I wish they were more interested in church but they are highly skeptical of organized religion. They may be on the right track there. By all reports they have grown up as sophisticated consumers, cynical about anyone or anything “selling” to them. They like clever and creative commercials and will even watch them online for fun, but to the consternation of Madison Avenue they don’t follow the bait. They have as much spiritual thirst and curiosity as any previous generation, but they are not buying the idea that such knowledge is only accessed from the teats of a social club membership.

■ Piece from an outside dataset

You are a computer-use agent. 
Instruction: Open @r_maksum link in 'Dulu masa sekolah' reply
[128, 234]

Social club has been the primary prototype of organized religion for a long time now, at least in Christianity in the U.S. In a 2006 study (Kosmin & Keysar, quoted in “Religion, Class, and Denominationalism in the US” by Joerg Rieger: divinity.uchiago.edu) Unitarians had a median family income of $58,000, Episcopalians $55,000, Methodists $48,000, Church of God $26,000, Jehovah’s Witnesses $24,000. But that is not the whole story according to Rieger. Each denomination is also splintered within itself by class, with socio-economics greatly influencing which congregations have the most influence within the denominational structure. In other words, religions are not only subdivided by associations of the like-minded, but often cohere around income and education levels too. When Martin Luther King, Jr. said Sunday morning was the most segregated hour in America, he was referring to race but it’s also true of class.

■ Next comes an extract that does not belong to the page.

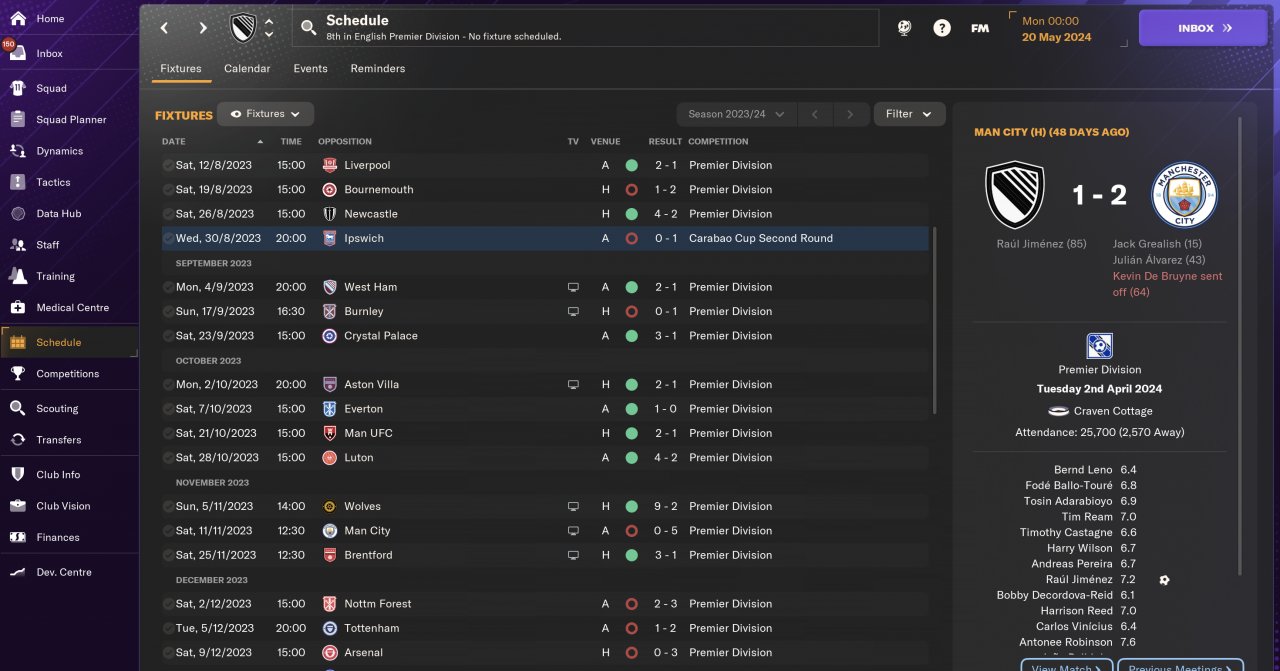Open the Filter dropdown

point(909,114)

Millennials sniff that out. This overt classism in contrast to the more egalitarian messages voiced by prophets ancient and modern, just does not feel like a promising source of spiritual wisdom and guidance. There are of course exceptions, both among Millennials and religious congregations, but I suspect the decline in organized religion will continue until congregations figure out how to become as diverse and integrated as the Millennial generation itself, and then even more so.
Cam,
Always enjoy your posts. in regards to classism in church, broadly speaking there’s a lot of truth to what you say, but I’d like to offer a different perspective, from my life experience. The most socially stratified place is the business world. People there generally socialize and become friends with those of the same level of employment. You do not get invited to the boss’s house for dinner, or to sail with him on his boat, etc. (Commensalism – who eats with whom – about the biggest indicator of social “class.”) One of the things I have loved most about church is it is the one place where that doesn’t happen, in my experience in several churches. In the Methodist church I grew up in, we used to joke that you could be friends for years and not even know what the other person does “in real life.” I have a college degree-my husband does not-and neither of us were “professionals.” I always though of us as working people. But in church we met and became friends with people who we never would have been allowed to do that with if they worked in the same company. We were friends with business executives, doctors, two of our best friends were a couple who both had doctorates. And it goes the other way, too. We were close with recent immigrants who I’m sure were pretty low on the social scale-some maybe not “legal!”
Sorry to be so long-winded, but I had to say this. To me church has always been the great equalizer, and I’ve loved it.
Great note, and not too long! Yes, your description is amplified in many a congregation, perhaps in some ways, in most congregations. But I have also been in congregations in which your description was true in the pews, but who was ordained, or who was on altar guild, and who was the kitchen crew, could be traced to elements of class. Thanks!